▸ **STATED GOAL**
Reproduce the data verbatim from the line containing "Reporting [410, 1082]" to the line containing "years (672, 724)", inclusive of both, and output nothing else.
>> Start
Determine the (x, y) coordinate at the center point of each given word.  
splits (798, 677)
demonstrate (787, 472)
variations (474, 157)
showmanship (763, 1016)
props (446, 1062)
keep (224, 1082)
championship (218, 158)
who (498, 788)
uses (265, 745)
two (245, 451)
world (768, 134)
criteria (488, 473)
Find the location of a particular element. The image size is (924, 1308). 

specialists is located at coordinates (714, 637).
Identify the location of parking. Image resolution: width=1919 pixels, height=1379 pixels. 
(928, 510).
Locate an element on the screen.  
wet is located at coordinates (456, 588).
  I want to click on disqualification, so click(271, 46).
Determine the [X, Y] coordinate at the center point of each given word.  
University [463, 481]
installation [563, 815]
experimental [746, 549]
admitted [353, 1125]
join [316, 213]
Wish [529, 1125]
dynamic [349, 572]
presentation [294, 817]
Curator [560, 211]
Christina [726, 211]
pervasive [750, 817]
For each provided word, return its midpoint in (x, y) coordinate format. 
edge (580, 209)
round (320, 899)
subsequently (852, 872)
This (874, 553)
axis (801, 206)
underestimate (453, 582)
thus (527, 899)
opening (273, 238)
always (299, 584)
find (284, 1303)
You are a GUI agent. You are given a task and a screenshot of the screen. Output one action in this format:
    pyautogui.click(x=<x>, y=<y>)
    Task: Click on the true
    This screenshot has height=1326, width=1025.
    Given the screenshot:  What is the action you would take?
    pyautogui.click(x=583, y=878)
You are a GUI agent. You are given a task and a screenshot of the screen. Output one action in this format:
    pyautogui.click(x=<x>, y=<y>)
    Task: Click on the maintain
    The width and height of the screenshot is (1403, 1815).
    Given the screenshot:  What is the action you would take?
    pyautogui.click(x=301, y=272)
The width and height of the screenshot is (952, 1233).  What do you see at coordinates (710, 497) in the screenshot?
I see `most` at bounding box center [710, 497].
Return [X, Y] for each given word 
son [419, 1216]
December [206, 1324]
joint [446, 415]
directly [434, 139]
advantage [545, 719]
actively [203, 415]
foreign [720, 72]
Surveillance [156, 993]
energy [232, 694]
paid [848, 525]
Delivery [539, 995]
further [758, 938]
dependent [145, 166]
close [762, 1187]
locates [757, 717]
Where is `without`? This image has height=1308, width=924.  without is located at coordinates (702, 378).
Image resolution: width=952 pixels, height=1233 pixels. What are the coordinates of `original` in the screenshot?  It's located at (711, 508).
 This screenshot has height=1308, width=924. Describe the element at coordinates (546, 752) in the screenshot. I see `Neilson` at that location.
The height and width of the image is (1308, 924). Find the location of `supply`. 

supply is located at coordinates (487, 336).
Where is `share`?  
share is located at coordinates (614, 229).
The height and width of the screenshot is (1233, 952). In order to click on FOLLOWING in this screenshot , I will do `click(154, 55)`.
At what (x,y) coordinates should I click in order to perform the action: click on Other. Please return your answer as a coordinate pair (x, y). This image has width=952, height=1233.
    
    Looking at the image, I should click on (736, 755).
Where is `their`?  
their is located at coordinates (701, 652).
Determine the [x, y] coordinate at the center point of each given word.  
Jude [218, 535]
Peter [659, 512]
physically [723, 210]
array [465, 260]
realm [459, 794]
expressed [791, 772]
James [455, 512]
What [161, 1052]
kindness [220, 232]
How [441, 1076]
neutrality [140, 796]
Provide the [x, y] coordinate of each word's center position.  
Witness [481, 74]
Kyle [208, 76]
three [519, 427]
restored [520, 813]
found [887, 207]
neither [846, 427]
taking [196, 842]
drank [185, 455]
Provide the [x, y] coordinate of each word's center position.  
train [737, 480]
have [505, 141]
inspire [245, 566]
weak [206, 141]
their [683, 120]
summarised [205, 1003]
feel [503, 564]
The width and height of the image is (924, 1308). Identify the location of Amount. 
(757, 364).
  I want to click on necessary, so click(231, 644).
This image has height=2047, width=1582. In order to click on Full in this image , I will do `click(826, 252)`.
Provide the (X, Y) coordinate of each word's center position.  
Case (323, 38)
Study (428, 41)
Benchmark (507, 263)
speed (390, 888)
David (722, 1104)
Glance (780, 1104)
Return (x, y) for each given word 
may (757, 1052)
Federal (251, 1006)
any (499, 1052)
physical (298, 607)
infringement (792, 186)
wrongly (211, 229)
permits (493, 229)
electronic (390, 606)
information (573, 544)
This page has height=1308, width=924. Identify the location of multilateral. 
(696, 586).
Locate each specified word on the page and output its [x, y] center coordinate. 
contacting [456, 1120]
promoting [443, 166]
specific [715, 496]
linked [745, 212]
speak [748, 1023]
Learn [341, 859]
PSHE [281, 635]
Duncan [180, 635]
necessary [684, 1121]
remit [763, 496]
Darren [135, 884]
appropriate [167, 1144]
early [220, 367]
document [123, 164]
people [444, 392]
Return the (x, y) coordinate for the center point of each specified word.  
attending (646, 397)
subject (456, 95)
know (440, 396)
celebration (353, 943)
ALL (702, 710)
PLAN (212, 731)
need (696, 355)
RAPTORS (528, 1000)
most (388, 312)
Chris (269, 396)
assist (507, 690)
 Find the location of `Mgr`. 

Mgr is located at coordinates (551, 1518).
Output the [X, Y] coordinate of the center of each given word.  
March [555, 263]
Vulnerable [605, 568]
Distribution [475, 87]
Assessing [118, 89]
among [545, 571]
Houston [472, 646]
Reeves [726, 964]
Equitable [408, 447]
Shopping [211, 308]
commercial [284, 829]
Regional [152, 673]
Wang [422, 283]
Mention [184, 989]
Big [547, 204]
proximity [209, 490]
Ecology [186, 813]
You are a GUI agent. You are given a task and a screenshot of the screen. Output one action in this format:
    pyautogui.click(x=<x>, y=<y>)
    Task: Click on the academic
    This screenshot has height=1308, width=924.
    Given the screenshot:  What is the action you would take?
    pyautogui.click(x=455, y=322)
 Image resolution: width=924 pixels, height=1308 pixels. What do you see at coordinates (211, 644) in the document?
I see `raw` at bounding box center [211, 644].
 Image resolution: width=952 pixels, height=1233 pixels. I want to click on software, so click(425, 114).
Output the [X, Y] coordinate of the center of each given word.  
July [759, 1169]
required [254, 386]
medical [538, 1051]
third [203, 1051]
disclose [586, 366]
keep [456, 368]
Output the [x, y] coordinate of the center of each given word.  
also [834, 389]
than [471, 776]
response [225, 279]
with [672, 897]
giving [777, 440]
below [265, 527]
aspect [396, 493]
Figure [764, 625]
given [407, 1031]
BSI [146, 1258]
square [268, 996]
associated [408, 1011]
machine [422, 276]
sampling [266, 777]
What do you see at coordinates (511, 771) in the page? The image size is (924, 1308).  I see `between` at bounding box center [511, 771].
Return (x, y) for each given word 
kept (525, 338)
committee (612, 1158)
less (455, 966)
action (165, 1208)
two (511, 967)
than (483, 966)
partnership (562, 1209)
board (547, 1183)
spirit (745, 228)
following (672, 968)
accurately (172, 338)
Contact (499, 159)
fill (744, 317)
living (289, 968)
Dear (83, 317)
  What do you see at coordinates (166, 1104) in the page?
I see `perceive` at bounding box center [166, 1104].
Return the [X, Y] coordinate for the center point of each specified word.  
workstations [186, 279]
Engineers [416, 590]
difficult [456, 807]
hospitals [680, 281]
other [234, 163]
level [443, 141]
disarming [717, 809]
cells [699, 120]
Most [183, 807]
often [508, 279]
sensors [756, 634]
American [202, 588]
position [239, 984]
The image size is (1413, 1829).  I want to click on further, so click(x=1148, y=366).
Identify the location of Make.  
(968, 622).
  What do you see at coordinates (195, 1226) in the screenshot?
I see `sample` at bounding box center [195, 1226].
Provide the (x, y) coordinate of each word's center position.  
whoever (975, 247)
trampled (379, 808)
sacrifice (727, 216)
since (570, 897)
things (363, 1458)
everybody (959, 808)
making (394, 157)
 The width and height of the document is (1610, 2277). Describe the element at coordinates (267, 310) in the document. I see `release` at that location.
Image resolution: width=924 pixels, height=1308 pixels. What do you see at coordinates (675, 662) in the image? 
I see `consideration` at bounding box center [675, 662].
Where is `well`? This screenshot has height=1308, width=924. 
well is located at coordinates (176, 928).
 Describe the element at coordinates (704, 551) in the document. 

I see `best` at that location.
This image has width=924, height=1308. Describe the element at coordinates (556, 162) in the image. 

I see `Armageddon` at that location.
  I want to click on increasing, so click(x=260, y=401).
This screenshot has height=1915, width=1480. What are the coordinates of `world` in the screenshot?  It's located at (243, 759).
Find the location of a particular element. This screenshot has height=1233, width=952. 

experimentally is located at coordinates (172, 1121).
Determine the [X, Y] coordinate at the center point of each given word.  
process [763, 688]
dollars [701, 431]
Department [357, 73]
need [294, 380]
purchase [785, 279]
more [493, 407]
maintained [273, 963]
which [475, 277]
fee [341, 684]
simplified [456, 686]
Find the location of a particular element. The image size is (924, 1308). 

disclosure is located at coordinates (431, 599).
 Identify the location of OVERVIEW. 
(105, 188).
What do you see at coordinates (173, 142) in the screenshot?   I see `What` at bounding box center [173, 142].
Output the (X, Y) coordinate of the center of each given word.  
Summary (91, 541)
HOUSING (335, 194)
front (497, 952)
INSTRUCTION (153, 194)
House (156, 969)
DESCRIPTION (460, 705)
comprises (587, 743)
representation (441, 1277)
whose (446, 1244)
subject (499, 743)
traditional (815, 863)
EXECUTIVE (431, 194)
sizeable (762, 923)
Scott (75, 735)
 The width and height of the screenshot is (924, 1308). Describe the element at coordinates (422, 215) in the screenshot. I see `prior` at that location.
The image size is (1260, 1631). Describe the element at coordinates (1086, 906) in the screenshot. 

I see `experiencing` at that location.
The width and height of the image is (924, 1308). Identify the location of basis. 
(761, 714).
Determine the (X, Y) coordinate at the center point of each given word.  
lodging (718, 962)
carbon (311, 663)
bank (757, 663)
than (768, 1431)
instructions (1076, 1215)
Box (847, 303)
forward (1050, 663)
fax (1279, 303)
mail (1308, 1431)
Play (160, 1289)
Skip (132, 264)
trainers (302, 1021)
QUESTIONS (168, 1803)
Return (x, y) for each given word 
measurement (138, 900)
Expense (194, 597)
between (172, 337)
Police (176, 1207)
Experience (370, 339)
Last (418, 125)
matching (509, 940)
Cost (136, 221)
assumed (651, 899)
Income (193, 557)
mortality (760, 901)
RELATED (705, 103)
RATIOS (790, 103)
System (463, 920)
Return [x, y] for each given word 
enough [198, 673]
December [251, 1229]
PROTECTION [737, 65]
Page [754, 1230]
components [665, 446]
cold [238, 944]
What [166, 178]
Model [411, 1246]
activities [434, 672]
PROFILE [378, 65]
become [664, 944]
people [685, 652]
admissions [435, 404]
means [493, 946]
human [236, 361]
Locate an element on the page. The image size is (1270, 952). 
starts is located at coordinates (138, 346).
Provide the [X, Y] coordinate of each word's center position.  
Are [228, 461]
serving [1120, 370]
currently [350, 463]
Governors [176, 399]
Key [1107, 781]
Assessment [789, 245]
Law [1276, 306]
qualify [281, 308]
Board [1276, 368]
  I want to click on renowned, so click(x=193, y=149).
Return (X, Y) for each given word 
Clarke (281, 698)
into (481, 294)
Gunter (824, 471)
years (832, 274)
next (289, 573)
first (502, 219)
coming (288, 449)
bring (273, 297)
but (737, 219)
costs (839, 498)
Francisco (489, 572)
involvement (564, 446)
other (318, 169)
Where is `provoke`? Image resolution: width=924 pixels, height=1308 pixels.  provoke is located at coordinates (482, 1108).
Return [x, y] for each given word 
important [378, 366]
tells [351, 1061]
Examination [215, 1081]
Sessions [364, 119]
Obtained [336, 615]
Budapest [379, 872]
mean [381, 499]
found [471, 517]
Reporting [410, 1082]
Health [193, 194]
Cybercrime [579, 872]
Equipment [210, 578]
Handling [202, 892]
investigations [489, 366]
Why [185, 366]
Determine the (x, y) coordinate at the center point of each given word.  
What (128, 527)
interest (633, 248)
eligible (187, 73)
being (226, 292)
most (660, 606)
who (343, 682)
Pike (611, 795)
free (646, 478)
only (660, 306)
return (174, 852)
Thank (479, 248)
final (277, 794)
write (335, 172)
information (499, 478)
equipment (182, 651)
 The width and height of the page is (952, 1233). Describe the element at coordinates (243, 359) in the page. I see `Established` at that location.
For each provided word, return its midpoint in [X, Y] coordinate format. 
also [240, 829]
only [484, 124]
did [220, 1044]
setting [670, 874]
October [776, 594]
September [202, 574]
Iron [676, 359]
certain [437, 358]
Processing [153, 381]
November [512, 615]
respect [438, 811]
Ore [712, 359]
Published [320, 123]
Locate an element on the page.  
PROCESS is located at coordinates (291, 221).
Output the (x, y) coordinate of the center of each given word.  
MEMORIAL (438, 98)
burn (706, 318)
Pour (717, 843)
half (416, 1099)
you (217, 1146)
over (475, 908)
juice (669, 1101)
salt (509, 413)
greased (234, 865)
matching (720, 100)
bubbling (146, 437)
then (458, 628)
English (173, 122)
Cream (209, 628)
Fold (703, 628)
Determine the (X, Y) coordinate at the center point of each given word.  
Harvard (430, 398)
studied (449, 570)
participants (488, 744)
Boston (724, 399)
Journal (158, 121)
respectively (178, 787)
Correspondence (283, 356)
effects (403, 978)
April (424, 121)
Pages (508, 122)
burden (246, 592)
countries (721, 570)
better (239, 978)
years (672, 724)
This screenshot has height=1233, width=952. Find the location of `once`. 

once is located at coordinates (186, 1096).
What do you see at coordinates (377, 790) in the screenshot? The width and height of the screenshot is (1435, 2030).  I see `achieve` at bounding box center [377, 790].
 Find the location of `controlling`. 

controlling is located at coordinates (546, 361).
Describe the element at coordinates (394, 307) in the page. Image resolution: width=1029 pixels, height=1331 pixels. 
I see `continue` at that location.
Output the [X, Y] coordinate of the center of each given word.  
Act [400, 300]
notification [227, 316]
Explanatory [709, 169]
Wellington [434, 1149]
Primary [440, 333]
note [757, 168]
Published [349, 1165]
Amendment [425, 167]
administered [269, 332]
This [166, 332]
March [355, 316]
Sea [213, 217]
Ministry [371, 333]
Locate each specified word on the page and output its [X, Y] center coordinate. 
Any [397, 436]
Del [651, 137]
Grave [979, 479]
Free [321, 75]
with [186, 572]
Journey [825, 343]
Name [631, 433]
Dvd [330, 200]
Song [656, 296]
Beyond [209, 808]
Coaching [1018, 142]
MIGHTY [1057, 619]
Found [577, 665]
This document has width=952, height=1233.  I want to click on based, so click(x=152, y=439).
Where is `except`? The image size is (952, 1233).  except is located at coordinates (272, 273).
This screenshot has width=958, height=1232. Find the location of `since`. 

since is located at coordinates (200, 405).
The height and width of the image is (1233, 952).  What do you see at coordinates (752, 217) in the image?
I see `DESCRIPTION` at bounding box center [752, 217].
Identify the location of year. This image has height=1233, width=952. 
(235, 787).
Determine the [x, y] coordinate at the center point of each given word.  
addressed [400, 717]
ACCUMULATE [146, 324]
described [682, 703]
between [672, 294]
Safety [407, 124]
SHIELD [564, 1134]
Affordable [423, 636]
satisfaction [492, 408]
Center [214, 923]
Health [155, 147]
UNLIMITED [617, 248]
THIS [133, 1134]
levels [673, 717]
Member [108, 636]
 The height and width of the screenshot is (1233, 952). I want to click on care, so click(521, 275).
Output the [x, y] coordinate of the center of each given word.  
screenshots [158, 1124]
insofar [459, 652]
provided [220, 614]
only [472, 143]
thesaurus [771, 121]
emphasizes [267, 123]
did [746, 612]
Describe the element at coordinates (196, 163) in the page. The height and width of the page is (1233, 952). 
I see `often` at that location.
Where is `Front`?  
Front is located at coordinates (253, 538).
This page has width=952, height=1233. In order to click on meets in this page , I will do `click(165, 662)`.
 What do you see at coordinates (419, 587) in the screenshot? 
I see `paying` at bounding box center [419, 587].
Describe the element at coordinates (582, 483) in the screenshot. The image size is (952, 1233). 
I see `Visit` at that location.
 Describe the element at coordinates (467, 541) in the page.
>> End
▸ **THE RESULT**
Reporting [410, 1082]
Health [193, 194]
Cybercrime [579, 872]
Equipment [210, 578]
Handling [202, 892]
investigations [489, 366]
Why [185, 366]
Determine the (x, y) coordinate at the center point of each given word.  
What (128, 527)
interest (633, 248)
eligible (187, 73)
being (226, 292)
most (660, 606)
who (343, 682)
Pike (611, 795)
free (646, 478)
only (660, 306)
return (174, 852)
Thank (479, 248)
final (277, 794)
write (335, 172)
information (499, 478)
equipment (182, 651)
 The width and height of the page is (952, 1233). Describe the element at coordinates (243, 359) in the page. I see `Established` at that location.
For each provided word, return its midpoint in [X, Y] coordinate format. 
also [240, 829]
only [484, 124]
did [220, 1044]
setting [670, 874]
October [776, 594]
September [202, 574]
Iron [676, 359]
certain [437, 358]
Processing [153, 381]
November [512, 615]
respect [438, 811]
Ore [712, 359]
Published [320, 123]
Locate an element on the page.  
PROCESS is located at coordinates (291, 221).
Output the (x, y) coordinate of the center of each given word.  
MEMORIAL (438, 98)
burn (706, 318)
Pour (717, 843)
half (416, 1099)
you (217, 1146)
over (475, 908)
juice (669, 1101)
salt (509, 413)
greased (234, 865)
matching (720, 100)
bubbling (146, 437)
then (458, 628)
English (173, 122)
Cream (209, 628)
Fold (703, 628)
Determine the (X, Y) coordinate at the center point of each given word.  
Harvard (430, 398)
studied (449, 570)
participants (488, 744)
Boston (724, 399)
Journal (158, 121)
respectively (178, 787)
Correspondence (283, 356)
effects (403, 978)
April (424, 121)
Pages (508, 122)
burden (246, 592)
countries (721, 570)
better (239, 978)
years (672, 724)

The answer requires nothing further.